Sustain the climate system over what time frame? For the foreseeable future since humanity cannot have an end date. Sustain the climate system for whom? For the current and future generations

Anamitra Anurag Danda Published 13.12.23, 06:52 AM
Representational image.

Representational image. File Photo.

At the time of Independence, the Indian population was about 340 million, around a billion less than what it is now. In 2011, at the time of the last census, population density was 382 people per square kilometre, about 3.25 times more than 1951. India’s geographical area in the interim has only increased by about 10,810 sq km because Sikkim, Goa and Daman and Diu joined the Indian Union. While the country is not growing geographically, the population and population density are. To most people, it is obvious that this is not sustainable because we will run out of space to produce food and to meet other human requirements. We will need more of everything — housing, consumer products, transportation, food and water, infrastructure, energy, waste assimilation space and capacity — when, in reality, we have a limited supply of resources. It is a sustainability problématique — the inevitability of more and the reality of less.

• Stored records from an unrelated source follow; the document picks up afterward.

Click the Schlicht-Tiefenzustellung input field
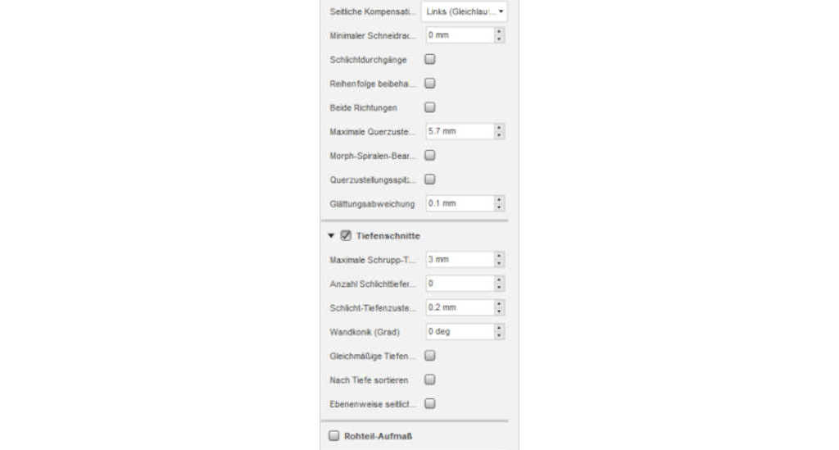Image resolution: width=839 pixels, height=450 pixels. tap(459, 307)
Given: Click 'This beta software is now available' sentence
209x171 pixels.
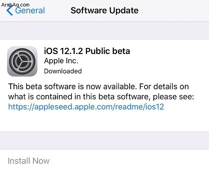Looking at the screenshot, I should tap(72, 86).
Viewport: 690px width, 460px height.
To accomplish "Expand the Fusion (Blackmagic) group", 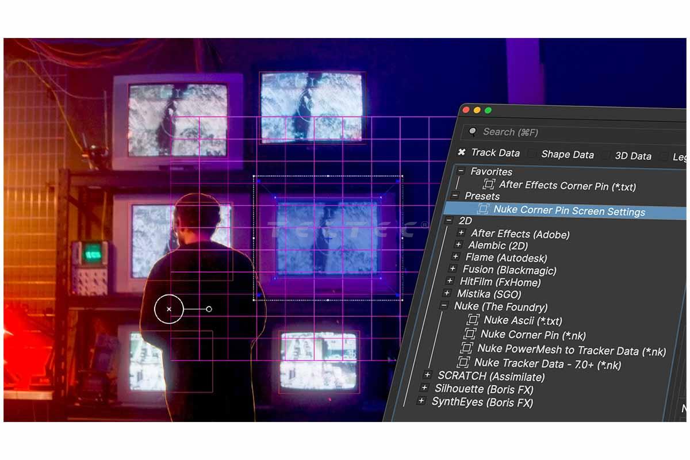I will pyautogui.click(x=453, y=269).
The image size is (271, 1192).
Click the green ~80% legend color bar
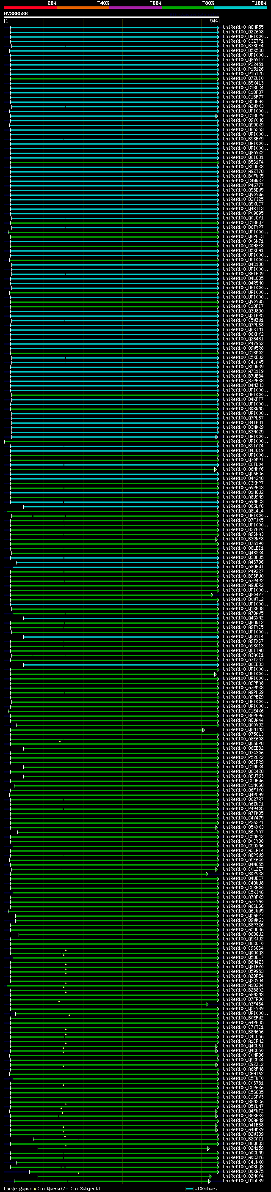(188, 7)
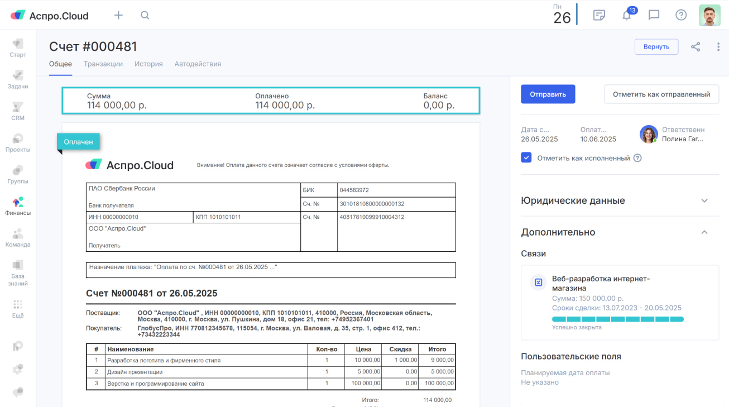Screen dimensions: 729x407
Task: Uncheck the Отметить как исполненный checkbox
Action: 526,158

Sustainable development in the extant political economy is an oxymoron owing to the combination of ‘sustainability’ and ‘development’. Sustainability, itself, is a portmanteau, combining the words, ‘sustain’ and ‘ability’. However, questions about what needs to be sustained, over what time frame, for whom and by whom remain unanswered. Therefore, sustainable development is often taken to mean the ability to sustain development for times to come. The term, development, is more difficult to comprehend than it appears. Development could be a desirable state, a process, or deliberate action to change things for the better, such as overcoming ills that undermine human well-being like poverty, population growth, corruption, greed and intolerance. But development is often construed as increased human well-being over time and, thus, simplified into more of everything, for more and more people. With a global population of over eight billion, planetary boundaries are being breached in a way that could change the environment from a conducive to a hostile state.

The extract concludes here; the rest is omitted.